* Start Article *

# food obsession



## missmarstar (Jul 22, 2007)

my dog will stare me down when i eat as well... he'll literally just sit in front of me and watch me.. sometimes if i'm sitting on the couch eating something, he'll get up on the couch next to me and lay down and inch closer and closer until i push him on the ground.. i think all that is normal dog "begging" behavior, which is annoying, but tolerable as long as he's not reaching to snatch my food away from me. 

as far as food aggression with other dogs, that is something you should work on him with, because that is not good and can lead to other problems. a lot of the trainers on this forum can give you advice as to how to curb aggressive food guarding behavior better than i can, so i hope some of them see this post and comment on it!


----------



## Lucky's mom (Nov 4, 2005)

If Lucky is a problem I send him away and he lays down somewhere else (but within view). He is a problem only when he gets too close and to persistant. If he is begging softly from a distance I will give him something. He is a really good and polite begger nowdays but of course it was different when he was young.

In my opinion, your dog is sending a message that this is HIS food and I don't think that healthy to keep on. But I'm a one dog family so I have no experience.


----------



## annie238 (Feb 1, 2008)

Im bumping this one because I have the same problem....
My 13 wk old will growl at my 2 JRs if they come near him while hes eating. He will even try to bite them and chase them off if they go near his chewbone. Last night he bit my hubby as he removed his bowl, but the other dogs were in the room so I dont know if he thought it was them. My husband thinks thats wishful thinking on my part.....
My big worry is if he goes for the kids...we had to rehome our Springer Spaniel because she bit my son and I really hope never to have to repeat that.


----------



## heaven (Nov 3, 2007)

Well thank god someone else has the same problem too. My heaven which will be 5mos march 8th which happens to be my bday lol is doing the same thing. She drives me crazy I do hate this about dogs and she eats like a pig anything and everything on the ground. She too will jump on the coach and sit and wait for something to fall and then snatch it quick. Why do they do this lol There pups right.


----------



## GoldenJoyx'stwo (Feb 25, 2007)

I remember once being told that all dogs are food "opportunists", but I truly understand the food "obsessed" dog. I have one. Tucker is not food aggressive in any way shape or form. He does not touch Shadow's bowl until Shadow is done. Shadow's bowl is always empty, but he still has to inspect it to be sure it's empty.

* End Article *
* Start Information supplied *

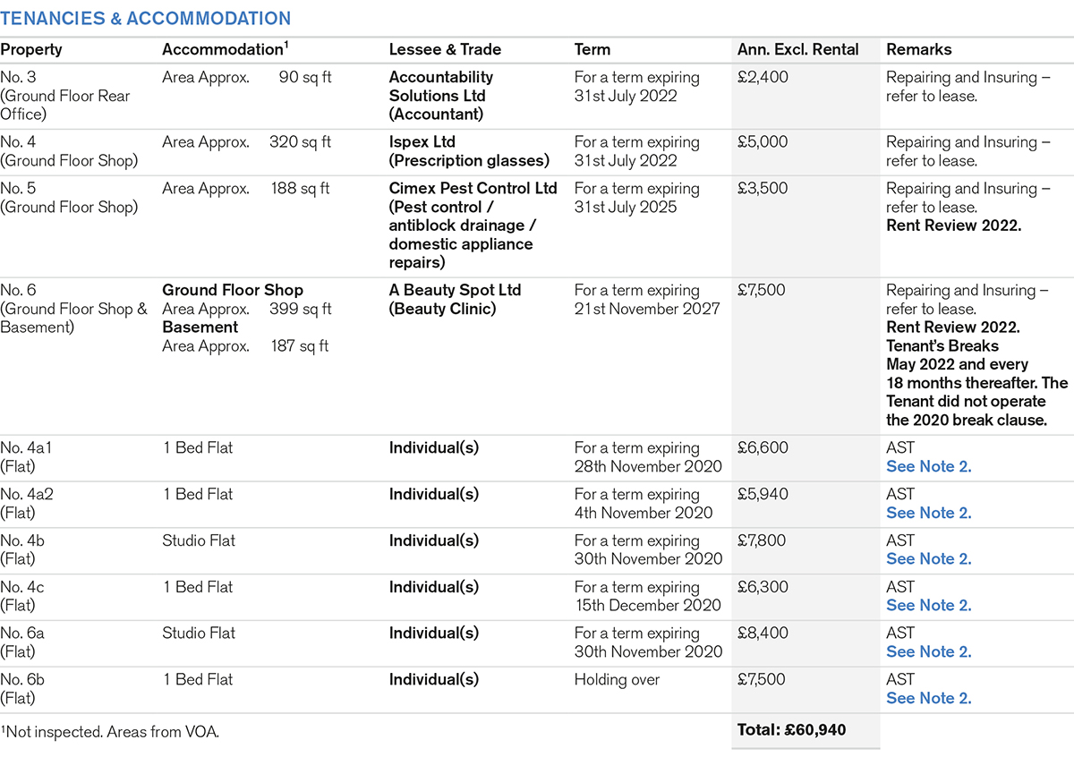Click the Lessee & Trade column header
Image resolution: width=1074 pixels, height=757 pixels.
point(445,50)
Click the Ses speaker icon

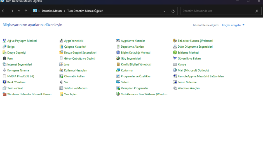pos(62,82)
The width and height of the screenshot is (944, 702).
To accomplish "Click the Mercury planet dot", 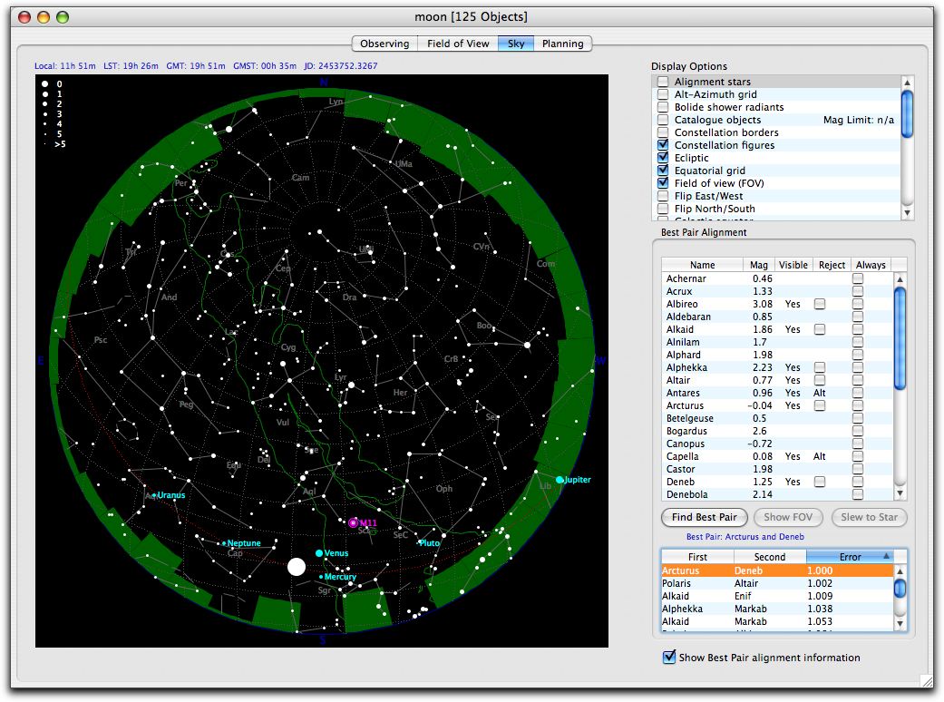I will click(321, 577).
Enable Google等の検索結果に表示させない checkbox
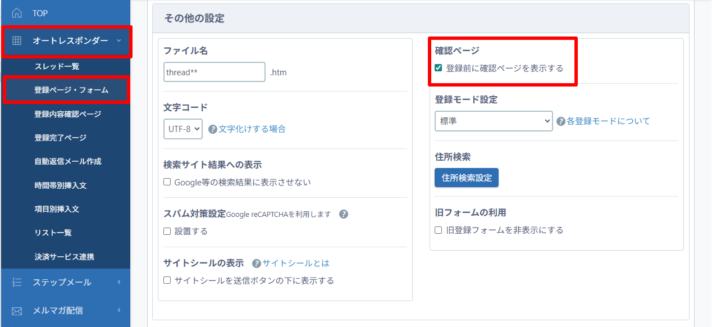 [x=167, y=182]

* End Information supplied *

# Things to do
- 1) Duplicate the food obsession thread between "my dog will" and "comment on it!", inclusive.
- 2) In the food obsession thread, why did annie238's family have to rehome their Springer Spaniel?
- 3) Resume the food obsession thread after its last sentence and keep it going.

# Responses
- 1)
my dog will stare me down when i eat as well... he'll literally just sit in front of me and watch me.. sometimes if i'm sitting on the couch eating something, he'll get up on the couch next to me and lay down and inch closer and closer until i push him on the ground.. i think all that is normal dog "begging" behavior, which is annoying, but tolerable as long as he's not reaching to snatch my food away from me. 

as far as food aggression with other dogs, that is something you should work on him with, because that is not good and can lead to other problems. a lot of the trainers on this forum can give you advice as to how to curb aggressive food guarding behavior better than i can, so i hope some of them see this post and comment on it!

- 2) Because she bit annie238's son.

- 3)
Tucker pops looks, opens doors, jumps really high, and is always hungry. He would eat 24/7 if we let him. He came to us overweight and is currently at a pretty good weight. 

I wish I could help you with the aggression. I'm sure someone can give you some pointers. I do know when Shadow didn't want to share treats with Bailey (I dog-sit now and then), I was able to tell them all to sit, Shadow would growl when I'd go to give Bailey a treat so I told to "Knock it off!" I'd give Bailey a treat and then I'd give Shadow a treat because he let me give Bailey his treat. It worked, but I'm not sure that's how you should handle it.

Shadow has no problem when I train Tucker and him together. When I added the third he was very confused. He got over it fast.

For other food aggressive issues, hand feeding has helped.


----------



## AquaClaraCanines (Mar 5, 2006)

Our female Golden is like this. So was one male I had. The Whippets are the opposite and turn their nose at most food. They're all individuals, but I think it is a Golden trait to be a pig!


----------



## Abbydabbydo (Jan 31, 2007)

My labbie is actually a bigger pig than Abby. Teach a sit/stay and put the dog in it, or in a crate while you eat. Good luck!


----------



## TheGoldenDream (Feb 25, 2008)

Most dogs who will just eat and eat have scheduled feedings. They eat and eat because they think that they need to get all the food they can before it is gone. That is just part of them. When I got my Golden I was told to "free feed" her because then you don't have to worry about the fact that she could eat the house out. I tried it and it really worked. 

Here's what I suggest. When your dog gets close to you and starts to beg just tell her, or walk her to the designated spot. For instance, the mat by the door or something. Have her stay there while you eat so that she is far enough away from the thing that she wants to be dominant over. That is my suggestion. I hope all goes well!


----------



## Rachel's Mom (Feb 26, 2007)

rach is not a big eater...she does like cookies....she gets one on occasion....but her food...she eats it but very rarely gobbles....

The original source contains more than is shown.